⟨
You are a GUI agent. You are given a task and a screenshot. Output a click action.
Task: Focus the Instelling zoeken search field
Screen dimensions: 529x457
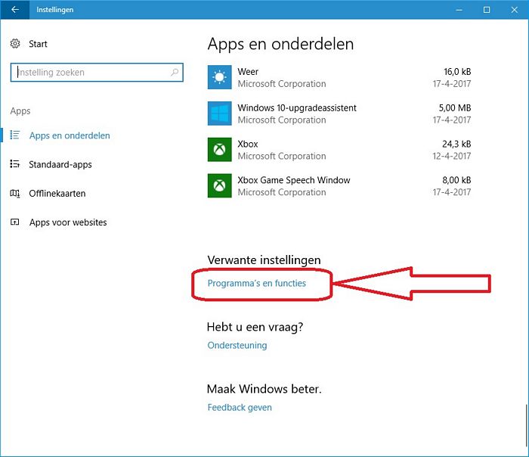tap(91, 73)
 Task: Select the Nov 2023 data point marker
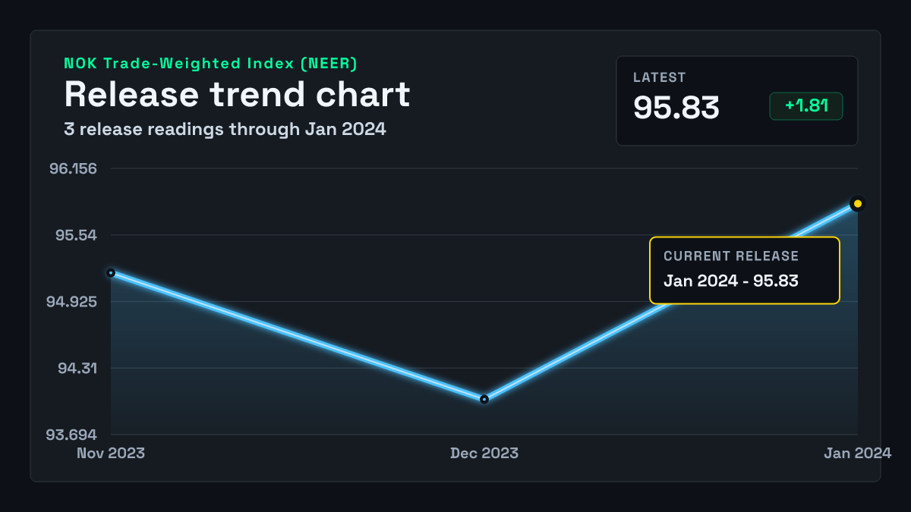[x=111, y=272]
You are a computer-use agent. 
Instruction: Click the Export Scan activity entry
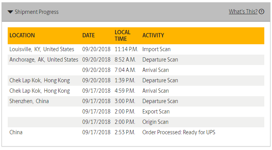coord(156,112)
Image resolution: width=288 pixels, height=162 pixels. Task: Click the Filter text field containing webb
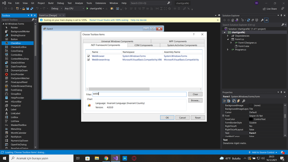coord(139,94)
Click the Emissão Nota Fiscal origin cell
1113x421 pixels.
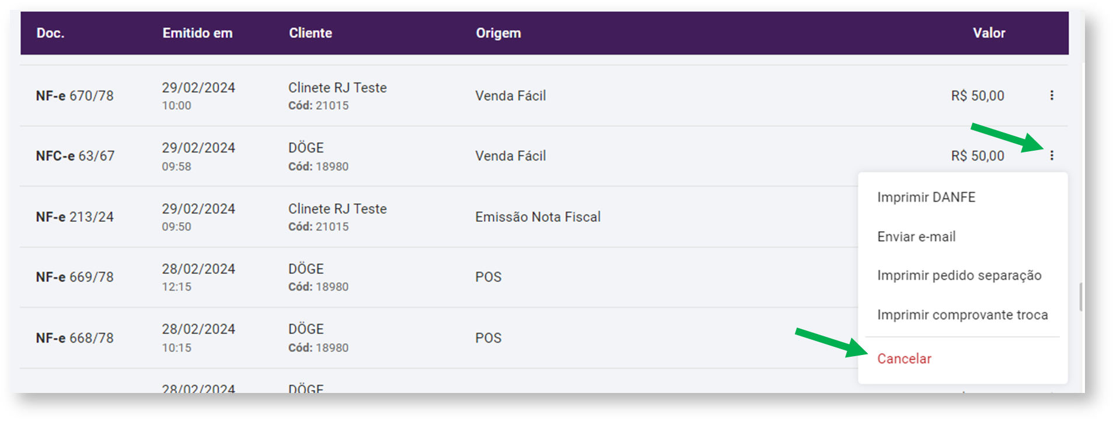click(x=538, y=217)
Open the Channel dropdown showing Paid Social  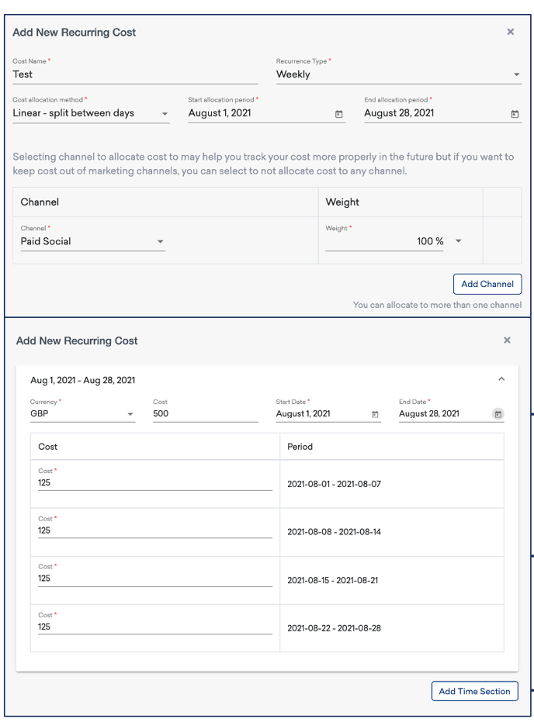(161, 241)
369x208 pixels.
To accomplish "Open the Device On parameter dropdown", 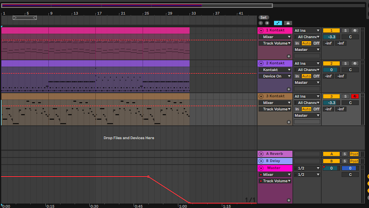I will pos(275,76).
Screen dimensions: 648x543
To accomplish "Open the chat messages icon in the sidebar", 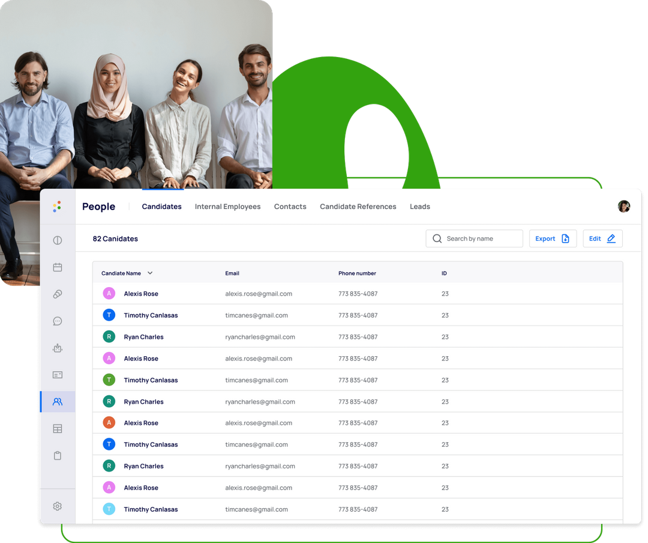I will pos(57,321).

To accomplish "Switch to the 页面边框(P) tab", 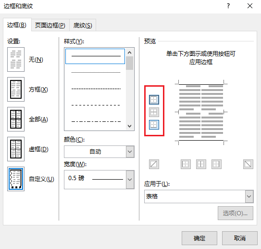I will coord(50,26).
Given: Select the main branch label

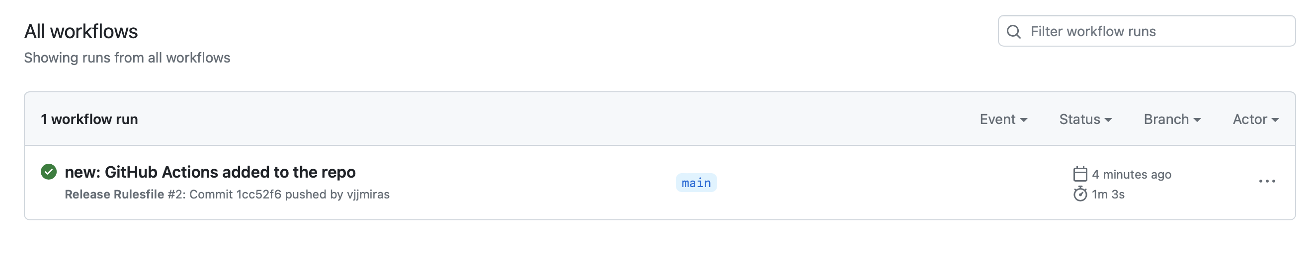Looking at the screenshot, I should pos(696,183).
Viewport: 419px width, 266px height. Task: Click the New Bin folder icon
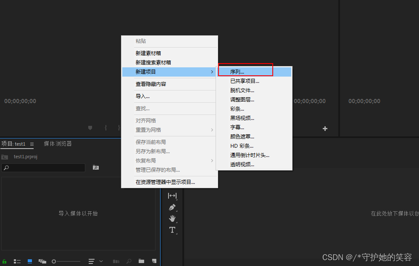coord(141,261)
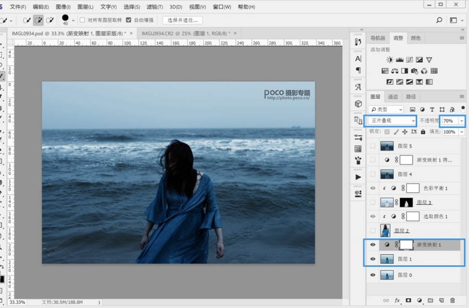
⟩
* _Task prompt_
For the word "agent", find all matching lines in the entries above and copy them out.

* _Your solution_
You are a GUI agent. You are given a task and a screenshot. Output a click action.
You are a computer-use agent. 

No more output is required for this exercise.